No mesmo 2009 eles anunciaram um CD por vir, e eu me beliscava de antecipação. A cena musical da época era favorável ao lançamento: Mallu Magalhães estava em alta fazendo músicas em inglês no Brasil, então o público estava pronto para receber propostas similares. Talvez, quem sabe, eles fizessem barulho no país inteiro? Talento eles tinham. Competência sonora, mais ainda. Com uma boa divulgação eles chegariam longe. Só que...

Só que não aconteceu. Porque a banda acabou.

Uns poucos meses antes do lançamento oficial do cd, a Hotel Santa Clara fechou as portas. Do nada. Num dia estavam postando notícias das gravações no Twitter, no outro não estavam mais juntos. Foi abrupto desse jeito.

Fiquei meio sem entender. Pensei que ia ser um tempo, só, mas o tempo foi passando, passando, e nada. Aí caiu a ficha que eles acabaram mesmo. E caiu a segunda ficha, que não haveria cd. Que aquelas demos, uma amostra do que a banda seria, eram o que de mais oficial restara. Até hoje escuto as músicas, mas me sinto estranho. Ninguém as conhece, por melhores que sejam. Não há ninguém que possa conversar comigo sobre elas. As próprias pessoas que as comporam já seguiram em frente e deixaram suas criações à própria sorte, melodias abandonadas no deserto da internet, para algum explorador encontrar por acidente.

Fiz todo esse preâmbulo para falar que a vida não segue uma cronologia lógica como um filme, com começo, meio e fim. Nem precisa necessariamente ser sem pé nem cabeça: pode ter pé e não ter cabeça, ou ter cabeça sem pé. Pode ser uma coisa com total sentido, de total importância, que simplesmente ficou pela metade. Como a última obra de arte do pintor, aquela que fica inacabada e é bela pelo que é, e mais ainda pelo que poderia ser. Como uma amizade que prometia muita coisa, mas foi interrompida por uma viagem ou, sei lá, pela morte. Como uma carreira interrompida por qualquer motivo. Como um relacionamento que acaba sem ter porquê.

O Myspace do Hotel Santa Clara é este, e algumas das faixas que ficaram prontas para o álbum não-lançado podem ser encontradas aqui. Talvez o fato de mais pessoas conhecerem essas músicas faça-as vivas de novo.

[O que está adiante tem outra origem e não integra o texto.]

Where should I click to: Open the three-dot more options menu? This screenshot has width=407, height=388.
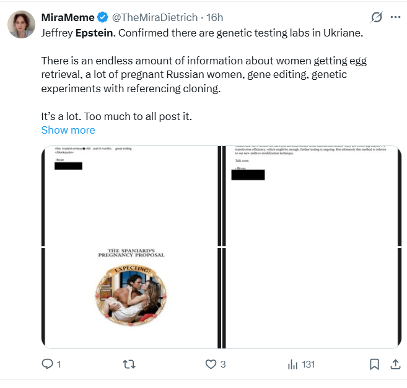(395, 17)
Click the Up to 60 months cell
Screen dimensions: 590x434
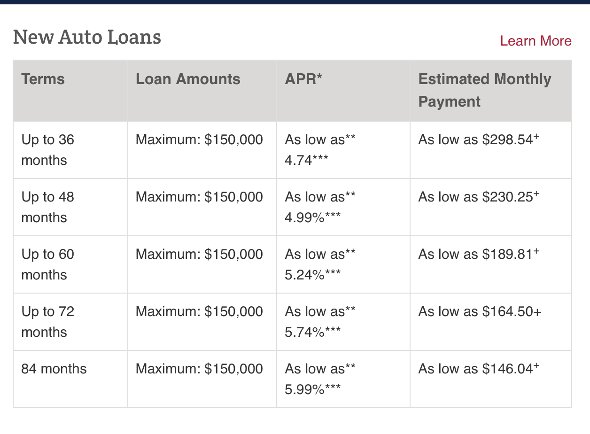point(70,265)
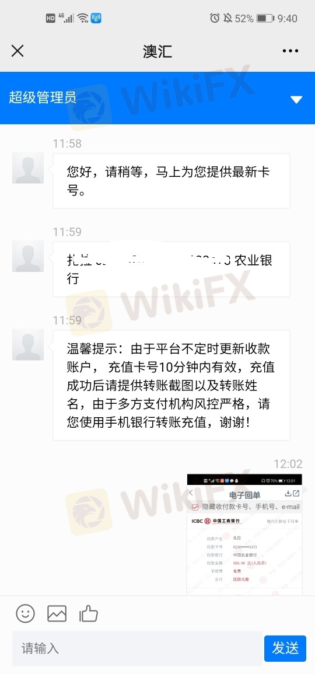
Task: Tap the 超级管理员 header label
Action: click(43, 97)
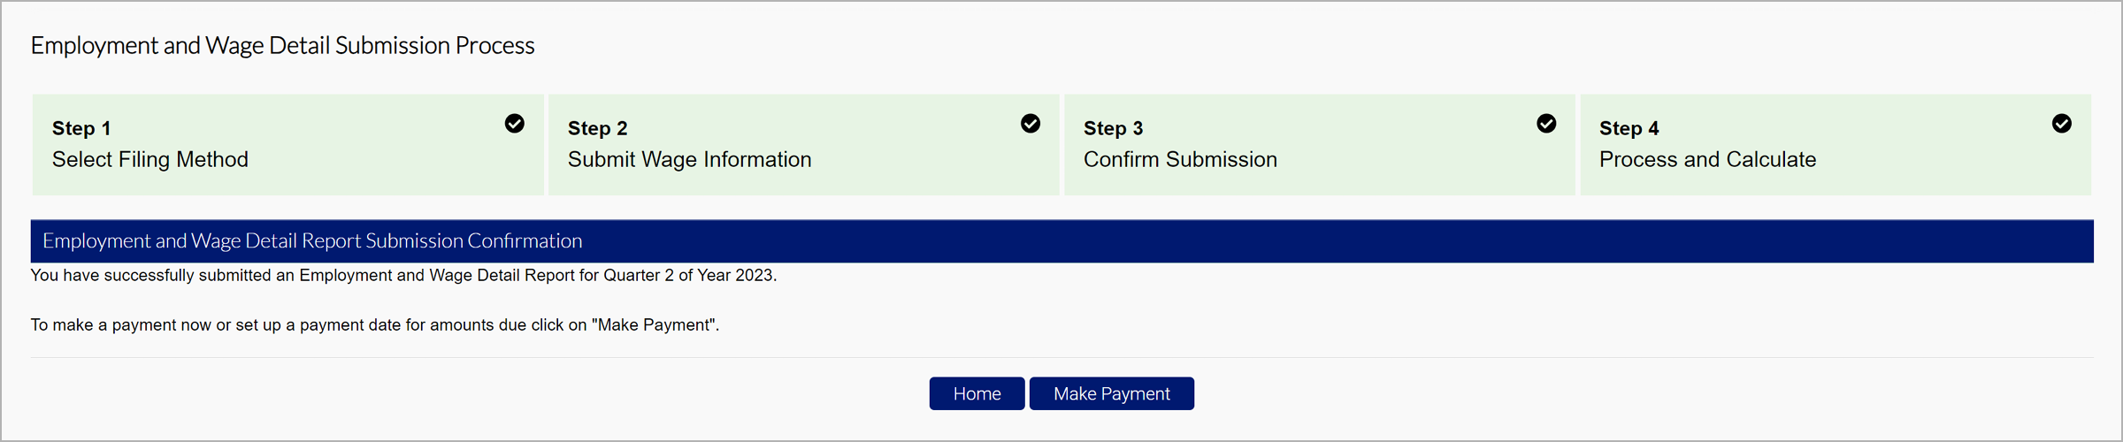The height and width of the screenshot is (442, 2123).
Task: Click the Step 3 completed checkmark icon
Action: (1545, 124)
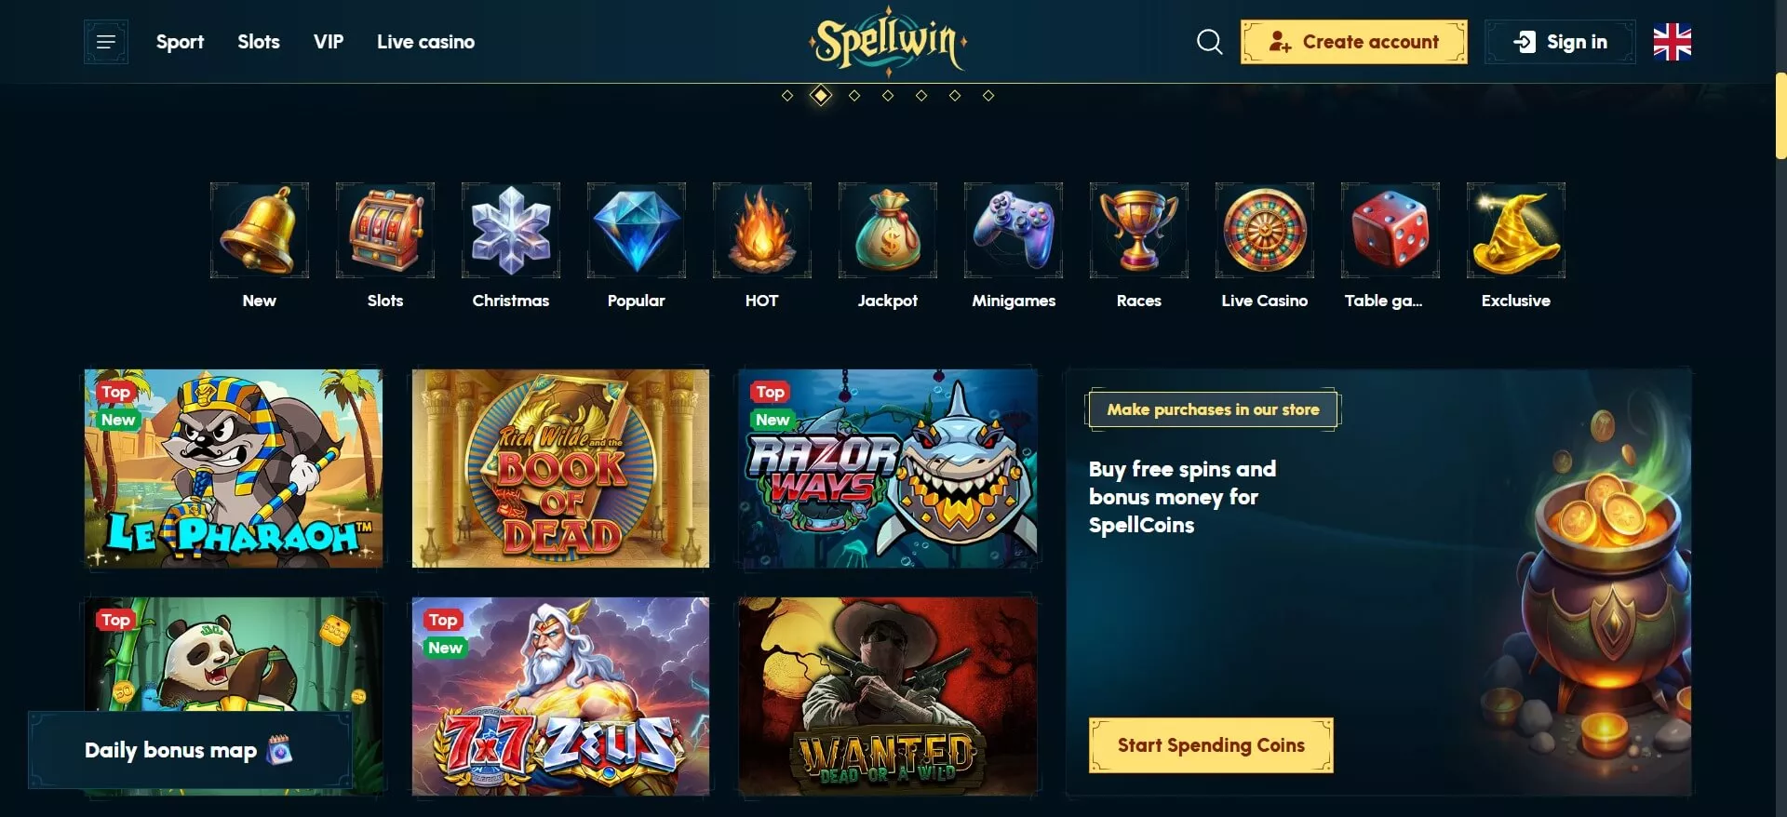Click the search magnifier icon
The width and height of the screenshot is (1787, 817).
click(x=1209, y=42)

Quem sabe.

Tem gente que acha que é mais bonito se algo belo nunca se completar, porque a promessa do que poderia ter sido é infinitamente mais bela do que a realidade blablá... Sei. Não acho. Queria muito saber como seriam várias coisas que ficaram pra trás antes de desabrochar. Inclusive a Tweepopnight, da qual nunca mais ouvi falar. Nem da casa de shows sem palco, aliás, cuja localização nunca mais encontrei. Talvez tenha sido engolida pelo passado, onde existirá eternamente. Talvez exista até hoje em alguma dimensão do espaço-tempo, hospedando bandas finadas com músicas não-gravadas, frequentada por uma plateia de gente sem face que não existe e, por isso mesmo, canta alegremente o repertório, brindando com suas cervejas de marcas falidas.

Ou talvez eu esteja enlouquecendo.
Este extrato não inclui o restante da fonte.